June 2007 cover
|Former editors||Frank Zachary|
|Founder||Nathaniel Parker Willis and George Pope Morris|
|Based in||New York City|
Town & Country was founded by poet and essayist Nathaniel Parker Willis and New York Evening Mirror newspaper editor George Pope Morris, and it was called The National Press in 1846. Eight months later, it was renamed The Home Journal. After 1901, the magazine's name became "Town & Country," and it has retained that name ever since.
Throughout most of the 19th century, this weekly magazine featured poetry, essays and fiction. As more influential people began reading it, the magazine began to include society news and gossip in its pages. After 1901, the magazine continued to chronicle the social events and leisure activities of the North American landed aristocracy, including debutante or cotillion balls, and also reported on the subsequent "advantageous marriages" that came from people meeting at such social engagements.
The magazine's earlier readership consisted of members of the Establishment. This included older wealthy families of New York City, Boston Brahmins and, later, those people in other parts of the United States whose surnames may have appeared in the Social Register (established 1887).
Willis owned and edited the magazine from 1846 until his death in 1867.
After Willis's death, the magazine went through several owners and editors until William Randolph Hearst acquired ownership in 1925. The first editor under Hearst ownership was Harry Bull. He edited the magazine from 1925 through 1949. Henry B. Sell became Bull's successor.
The magazine is still owned and published by the Hearst Corporation. It is published monthly, and its readership is composed of mainly younger socialites, café society, and middle class professionals.
Most of the advertising copy in the magazine is for luxury goods and services. The feature articles and photography focus primarily on fashion, arts, culture, interior design, travel, weddings, parties, gala events and other interests and concerns of the upper class.
In May 1993, Pamela Fiori became the first woman editor-in-chief of Town & Country magazine. During her tenure, Fiori was credited with increasing circulation by making the magazine more fashion forward and in recent years, making philanthropy more of a priority for the magazine.

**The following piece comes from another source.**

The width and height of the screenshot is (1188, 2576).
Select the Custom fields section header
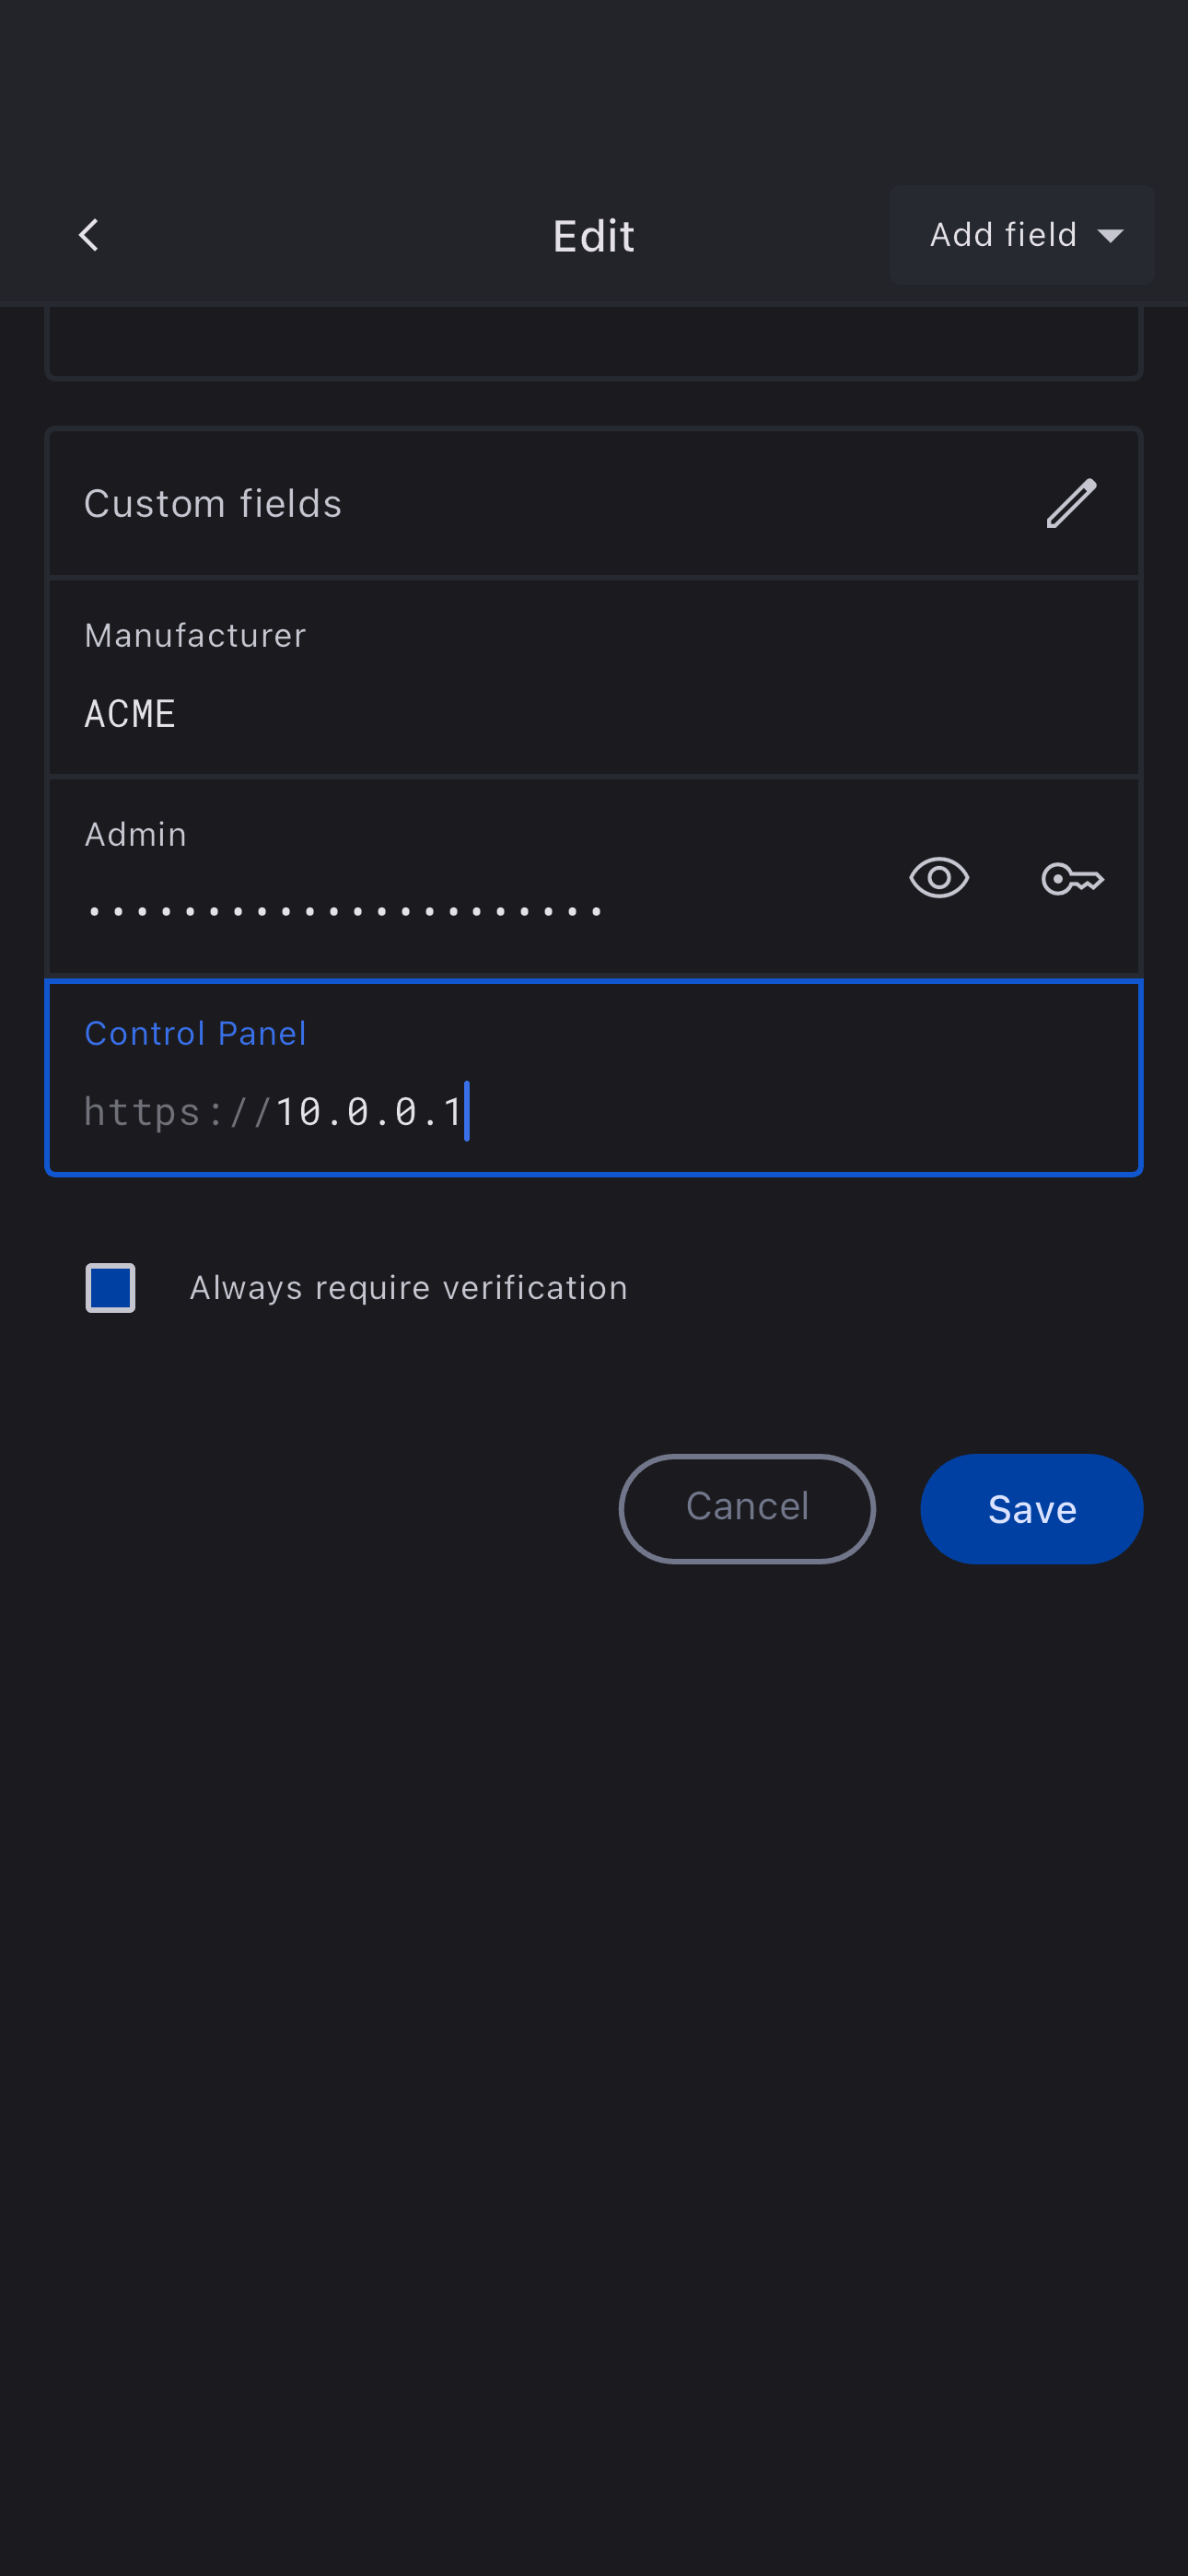tap(213, 504)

Fiori also pushed for more diversity in the magazine's coverage. In an effort to play down the magazine's perceived snobbish and elitist WASP, or preppy image, more celebrities have been showing up on the magazine's covers, and there has been an increase in the number of articles showcasing the events and weddings of socially prominent persons of African-American descent, as well as the social activities of people of other ethnicities.
On April 6, 2010, Fiori was replaced by Steven Drucker as the editor-in-chief of the magazine. Jay Fielden was named editor-in-chief in 2011. Fielden was previously editor-in-chief of Men's Vogue. Earlier in his career, he had worked at Vogue and The New Yorker. He said his goal was to bring "a lot of people under the tent" of "a snooty, exclusionary magazine." He later said, "I gave Town & Country some teeth, reporting on behavior that wasn't always that which, well, Emily Post would approve, like having an evening toke instead of a Scotch on the rocks." In 2014, Fielden convinced novelist Jay McInerney to move his column about wine from the Wall Street Journal to Town & Country.
Fielden inaugurated the T&C 50 lists, including rankings of philanthropists and influential American families. In 2014, he founded the Town & Country Philanthropy Summit, which has featured speakers such as Michael Bloomberg, Chelsea Clinton, Julia Louis-Dreyfus, Bradley Cooper, Lin-Manuel Miranda, and Geoffrey Canada. Fielden left Town & Country in 2016, when he replaced David M. Granger as editor-in-chief of Esquire Magazine. Adweek wrote that Fielden had transformed the magazine from "dusty publication to buzzy brand."
According to HuffPost on May 9, 2018, Town & Country took criticism for disinviting Monica Lewinsky from its philanthropic summit because former President Bill Clinton decided to attend the event. Hollywood producer Judd Apatow commented, "This is what everyone is fighting against." He then added that Town & Country "should be ashamed of themselves."
In September 2003, a spin-off magazine entitled, Town & Country Travel, appeared. It is published quarterly. In September 2007, Town & Country Travel launched a travel website and a staff travel blog. There is a special edition of the magazine focusing on wedding planning. In the past decade, the magazine has also published several etiquette, wedding and lifestyle guidebooks. Among the most recent books published by the magazine is "Modern Manners: The Thinking Person's Guide to Social Graces," released in 2005 and edited by Town & Country senior editor Thomas Farley.
In 2003, Town & Country released Town & Country Weddings, which is published twice yearly.
The first international version of the magazine, called Town & Country Philippines, was launched by Summit Media in 2007.